Some of these suboptimal decisions include, but are not limited to :
Complex off-balance-sheet special purpose companies (SPEs) were formed to conceal debt and losses.
Mark-to-market accounting was used to exaggerate earnings and conceal losses.
Overstated revenue and earnings by employing aggressive revenue recognition techniques.
manipulated energy prices in California during the 2000-2001 energy crisis
Executives were paid significant sums while the company's financial state was concealed.
Enron's leaders served as directors of the SPEs that the corporation used to hide debt and losses, resulting in conflicts of interest.
Employees who sought to voice concerns about the company's operations were intimidated and threatened.
WeWork is a more recent example in the corporate world, where the management team focused on quick expansion and short-term profits above long-term financial viability, ultimately leading to the company's near-collapse in 2019 and the withdrawal of its initial public offering (IPO) plans.
So, how can we avoid falling into the trap of hyperbolic discounting? One technique is to use planning and implementation intentions, which help to increase the perceived value of future rewards and make it more likely that we will choose to wait for the larger reward. Another technique is to break down the larger reward into smaller, more manageable steps, making it more tangible and less abstract.

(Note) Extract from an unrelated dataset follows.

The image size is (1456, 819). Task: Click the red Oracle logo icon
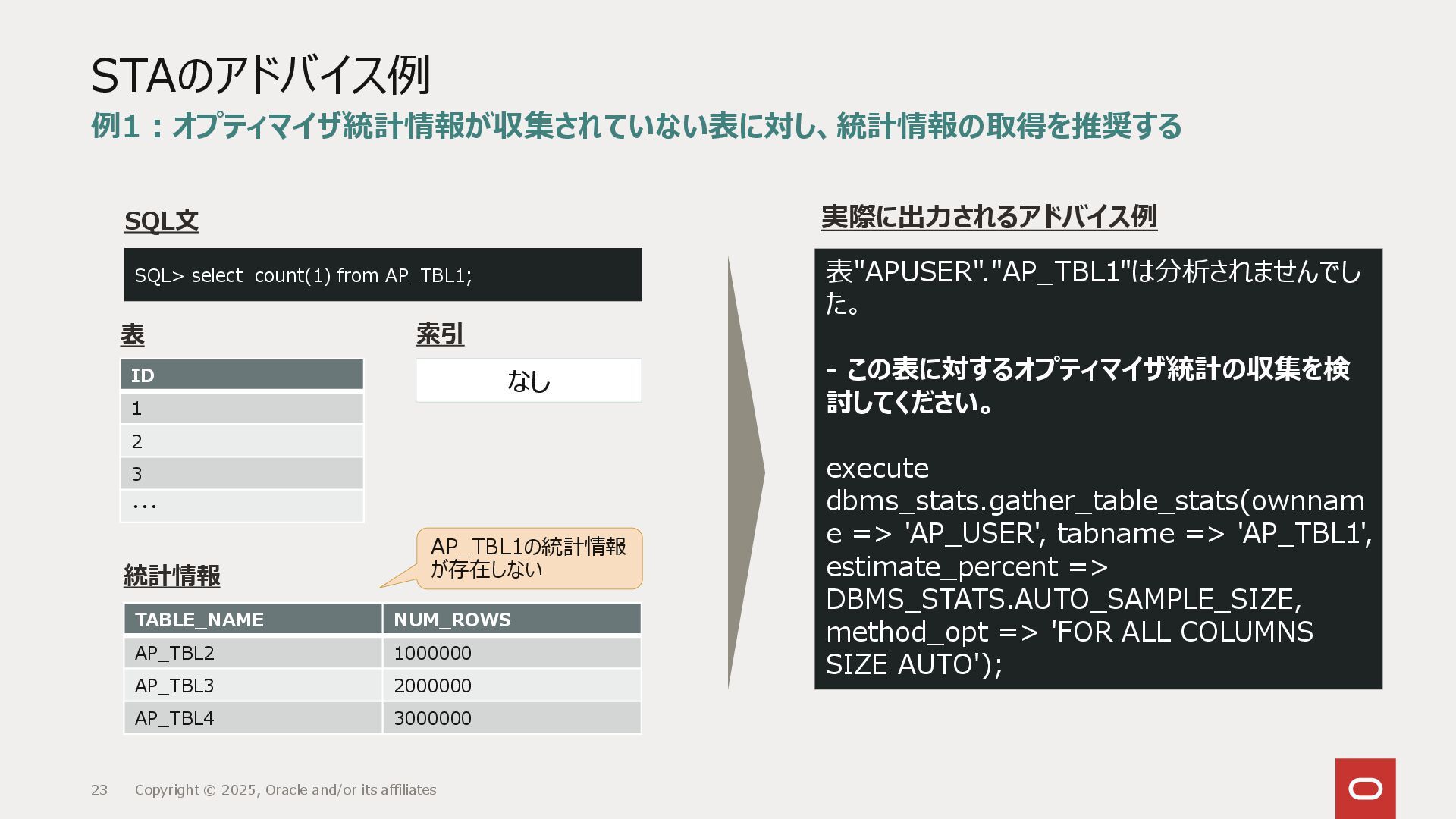[x=1365, y=789]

One technique suggested by Warren Buffet when it comes to investing is the "inner scorecard" method of measuring success, rather than relying on external validation. Individuals and businesses may use inner scorecards to focus on their objectives and ideals, resulting in increased self-awareness, personal progress, and overall satisfaction. He has on many occasions also argued that there is very little value from quarterly earnings guidance from publicly traded companies. He feels that its tends to promote an unhealthy focus on short-term profits at the expense of long-term performance.

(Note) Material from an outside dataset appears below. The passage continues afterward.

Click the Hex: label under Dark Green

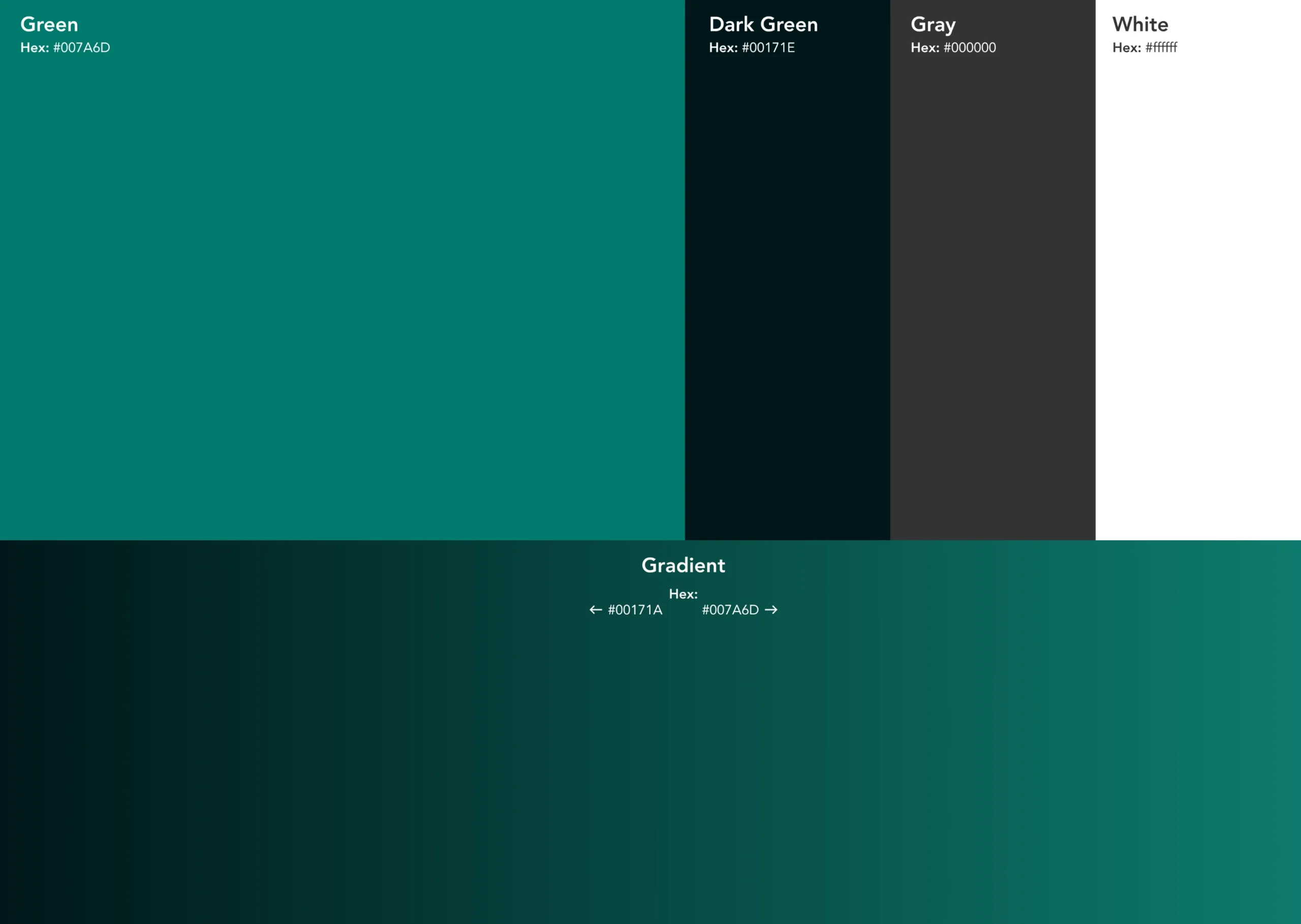point(723,48)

As market participants, it's essential to be aware of our own cognitive biases, such as hyperbolic discounting, and take steps to mitigate their impact on our decision-making. By being mindful of the potential pitfalls and taking a long-term perspective, we can make more informed and financially sound investment decisions.
If we are successful we can finally get our hands on the two marshmallows at the end of the experiment. Hmm what a treat!